Seshat- Egyptian GodDeity"Mistress of the House of Books"
Also known as: Sesheta and Sefkhet-Abwy
Titles & Epithets
Domains
Symbols
Description
Seshat inscribed each pharaoh's name on the leaves of the sacred ished tree and stretched the cord to orient every temple to the stars. She governed the House of Life where Egypt's sacred texts were composed and stored. No temple was built to her. Her temples were the libraries.
Mythology & Lore
The Seven-Pointed Star
Seshat wore a leopard skin and carried a notched palm rib, each notch a year of a pharaoh's reign. Above her head she bore a seven-pointed emblem that made her recognizable across two thousand years of Egyptian art. Her name comes from the verb "to write," and she governed the Per-Ankh, the House of Life: the scriptoria attached to temples where priests composed and copied sacred texts.

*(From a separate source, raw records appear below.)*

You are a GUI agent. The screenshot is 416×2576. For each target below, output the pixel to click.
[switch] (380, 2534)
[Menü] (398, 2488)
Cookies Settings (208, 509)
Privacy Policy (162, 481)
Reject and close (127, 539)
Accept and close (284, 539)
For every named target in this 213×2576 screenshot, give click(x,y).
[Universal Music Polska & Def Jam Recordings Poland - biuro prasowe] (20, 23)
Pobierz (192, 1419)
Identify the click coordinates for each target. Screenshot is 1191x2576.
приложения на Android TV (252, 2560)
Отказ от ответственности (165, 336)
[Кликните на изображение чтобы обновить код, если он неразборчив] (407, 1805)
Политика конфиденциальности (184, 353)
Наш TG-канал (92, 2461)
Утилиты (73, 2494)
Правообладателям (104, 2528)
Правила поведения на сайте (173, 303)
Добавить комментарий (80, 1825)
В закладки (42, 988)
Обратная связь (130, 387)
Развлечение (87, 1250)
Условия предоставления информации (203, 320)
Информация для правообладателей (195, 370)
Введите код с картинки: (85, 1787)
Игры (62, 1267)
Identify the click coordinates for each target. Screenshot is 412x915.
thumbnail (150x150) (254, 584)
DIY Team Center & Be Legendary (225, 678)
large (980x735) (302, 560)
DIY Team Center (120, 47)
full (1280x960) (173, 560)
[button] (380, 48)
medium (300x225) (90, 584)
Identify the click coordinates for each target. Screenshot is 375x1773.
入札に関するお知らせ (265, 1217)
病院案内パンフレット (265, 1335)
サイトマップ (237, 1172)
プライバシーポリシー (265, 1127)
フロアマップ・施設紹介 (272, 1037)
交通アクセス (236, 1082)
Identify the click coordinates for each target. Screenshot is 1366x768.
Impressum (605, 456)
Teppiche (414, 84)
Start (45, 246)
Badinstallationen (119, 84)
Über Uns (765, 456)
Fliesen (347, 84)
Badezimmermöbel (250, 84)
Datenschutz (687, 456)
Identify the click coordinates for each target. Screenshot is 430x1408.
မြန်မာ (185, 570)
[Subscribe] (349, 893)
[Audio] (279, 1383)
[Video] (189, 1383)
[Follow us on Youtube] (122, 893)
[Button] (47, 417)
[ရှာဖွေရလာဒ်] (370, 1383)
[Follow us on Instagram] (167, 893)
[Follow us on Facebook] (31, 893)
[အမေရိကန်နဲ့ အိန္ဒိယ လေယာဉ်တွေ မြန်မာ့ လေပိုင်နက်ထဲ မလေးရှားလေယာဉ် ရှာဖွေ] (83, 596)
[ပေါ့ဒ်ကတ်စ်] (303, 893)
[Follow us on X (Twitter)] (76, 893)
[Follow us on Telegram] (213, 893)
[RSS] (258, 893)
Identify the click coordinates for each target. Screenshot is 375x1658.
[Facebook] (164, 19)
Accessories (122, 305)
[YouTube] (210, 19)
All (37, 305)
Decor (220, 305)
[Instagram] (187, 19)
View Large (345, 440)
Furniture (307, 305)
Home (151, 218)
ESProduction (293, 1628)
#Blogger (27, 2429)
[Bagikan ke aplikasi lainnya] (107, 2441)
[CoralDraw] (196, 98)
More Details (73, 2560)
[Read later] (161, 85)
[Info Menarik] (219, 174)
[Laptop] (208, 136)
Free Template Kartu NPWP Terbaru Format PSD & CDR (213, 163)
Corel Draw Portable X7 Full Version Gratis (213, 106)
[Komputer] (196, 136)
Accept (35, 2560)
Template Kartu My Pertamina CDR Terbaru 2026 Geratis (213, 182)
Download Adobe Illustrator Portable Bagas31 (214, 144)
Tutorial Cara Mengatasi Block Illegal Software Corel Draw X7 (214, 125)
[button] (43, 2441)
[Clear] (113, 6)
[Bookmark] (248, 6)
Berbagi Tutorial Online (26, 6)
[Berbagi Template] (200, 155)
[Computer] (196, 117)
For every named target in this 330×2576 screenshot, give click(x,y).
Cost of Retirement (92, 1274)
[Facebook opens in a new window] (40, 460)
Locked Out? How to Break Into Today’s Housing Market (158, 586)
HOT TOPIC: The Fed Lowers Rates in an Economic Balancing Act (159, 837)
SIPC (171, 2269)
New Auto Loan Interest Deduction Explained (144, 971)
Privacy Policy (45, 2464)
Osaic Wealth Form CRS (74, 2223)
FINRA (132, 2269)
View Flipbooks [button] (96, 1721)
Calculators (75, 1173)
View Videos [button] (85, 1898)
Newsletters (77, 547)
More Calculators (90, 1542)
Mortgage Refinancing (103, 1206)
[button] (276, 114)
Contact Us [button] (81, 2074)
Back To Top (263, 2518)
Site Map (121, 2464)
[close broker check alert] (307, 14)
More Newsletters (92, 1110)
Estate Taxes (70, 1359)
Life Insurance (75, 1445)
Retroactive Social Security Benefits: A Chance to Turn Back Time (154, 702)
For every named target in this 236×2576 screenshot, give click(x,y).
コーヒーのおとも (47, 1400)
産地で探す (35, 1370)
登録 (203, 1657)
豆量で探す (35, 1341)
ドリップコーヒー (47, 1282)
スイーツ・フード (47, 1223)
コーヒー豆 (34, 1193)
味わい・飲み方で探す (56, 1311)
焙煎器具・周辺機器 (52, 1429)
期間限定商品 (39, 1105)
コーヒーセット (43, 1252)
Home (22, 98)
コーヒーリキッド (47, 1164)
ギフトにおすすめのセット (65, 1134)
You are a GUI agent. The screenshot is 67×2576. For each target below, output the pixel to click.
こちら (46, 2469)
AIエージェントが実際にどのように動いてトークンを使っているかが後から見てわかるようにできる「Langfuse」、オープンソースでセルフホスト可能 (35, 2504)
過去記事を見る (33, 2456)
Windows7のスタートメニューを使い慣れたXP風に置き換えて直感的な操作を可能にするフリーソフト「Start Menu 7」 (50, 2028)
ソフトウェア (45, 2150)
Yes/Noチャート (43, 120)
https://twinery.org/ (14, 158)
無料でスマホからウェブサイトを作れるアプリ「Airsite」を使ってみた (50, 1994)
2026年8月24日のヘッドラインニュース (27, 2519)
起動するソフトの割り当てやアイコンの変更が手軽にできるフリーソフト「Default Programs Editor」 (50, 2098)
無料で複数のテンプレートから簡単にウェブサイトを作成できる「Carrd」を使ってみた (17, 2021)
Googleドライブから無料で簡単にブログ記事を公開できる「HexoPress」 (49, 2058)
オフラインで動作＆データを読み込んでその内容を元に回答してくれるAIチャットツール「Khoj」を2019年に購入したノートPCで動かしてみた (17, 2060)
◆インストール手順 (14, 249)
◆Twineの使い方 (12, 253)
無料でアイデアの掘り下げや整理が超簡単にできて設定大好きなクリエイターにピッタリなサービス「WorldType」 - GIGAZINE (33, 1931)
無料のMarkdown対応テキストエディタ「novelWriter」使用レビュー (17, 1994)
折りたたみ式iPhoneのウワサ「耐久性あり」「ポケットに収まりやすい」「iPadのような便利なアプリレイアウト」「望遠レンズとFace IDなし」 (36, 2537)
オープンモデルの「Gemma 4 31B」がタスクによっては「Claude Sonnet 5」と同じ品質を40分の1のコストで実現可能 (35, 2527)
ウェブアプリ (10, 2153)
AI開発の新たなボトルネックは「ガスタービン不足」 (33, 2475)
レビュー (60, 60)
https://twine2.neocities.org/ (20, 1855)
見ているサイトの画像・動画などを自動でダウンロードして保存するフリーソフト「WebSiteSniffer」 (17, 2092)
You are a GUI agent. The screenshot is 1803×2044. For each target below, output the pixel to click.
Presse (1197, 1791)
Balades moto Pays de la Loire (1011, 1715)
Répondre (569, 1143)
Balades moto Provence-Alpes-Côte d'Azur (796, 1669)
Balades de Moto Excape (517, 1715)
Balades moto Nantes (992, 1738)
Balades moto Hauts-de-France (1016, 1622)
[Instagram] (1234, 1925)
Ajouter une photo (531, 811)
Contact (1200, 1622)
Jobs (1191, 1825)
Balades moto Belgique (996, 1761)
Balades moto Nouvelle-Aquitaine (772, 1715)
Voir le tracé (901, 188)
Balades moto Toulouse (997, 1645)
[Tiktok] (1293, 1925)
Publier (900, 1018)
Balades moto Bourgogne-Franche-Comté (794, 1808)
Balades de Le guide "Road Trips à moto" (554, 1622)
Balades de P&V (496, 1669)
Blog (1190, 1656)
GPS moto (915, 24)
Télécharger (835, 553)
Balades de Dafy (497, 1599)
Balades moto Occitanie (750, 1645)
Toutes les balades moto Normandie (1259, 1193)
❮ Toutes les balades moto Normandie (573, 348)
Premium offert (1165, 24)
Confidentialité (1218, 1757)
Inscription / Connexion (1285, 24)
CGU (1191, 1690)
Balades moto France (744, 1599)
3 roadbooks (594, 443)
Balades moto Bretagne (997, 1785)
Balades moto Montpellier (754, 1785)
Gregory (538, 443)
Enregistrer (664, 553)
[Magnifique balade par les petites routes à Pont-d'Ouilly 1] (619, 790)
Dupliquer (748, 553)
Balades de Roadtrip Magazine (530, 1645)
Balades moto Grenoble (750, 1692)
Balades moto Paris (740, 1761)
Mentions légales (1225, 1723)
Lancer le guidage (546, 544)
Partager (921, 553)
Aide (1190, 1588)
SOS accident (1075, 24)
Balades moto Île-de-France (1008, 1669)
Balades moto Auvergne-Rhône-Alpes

The Stretching of the Cord
When a new temple was to be built, the pharaoh and Seshat performed the "stretching of the cord." Together they measured the temple's axis using cords and stakes, orienting the building to the stars. Foundation reliefs from the New Kingdom through the Ptolemaic period show the two figures side by side, the king and the goddess, establishing the sacred geometry of the site. Every temple in Egypt began with this ceremony.
The Leaves of the Ished Tree
In temple reliefs, Seshat and Thoth stand before the sacred ished tree, inscribing the name and regnal years of each pharaoh on its leaves. She counted the years of the king's life and tracked time itself. The Palermo Stone, one of the earliest surviving royal annals (Fifth Dynasty, c. 2400 BCE), records precisely the kind of chronological detail that scribes attributed to Seshat.
Scribes invoked her alongside Thoth before beginning their work. She had no temple of her own. Her sacred spaces were wherever writing was practiced and knowledge preserved.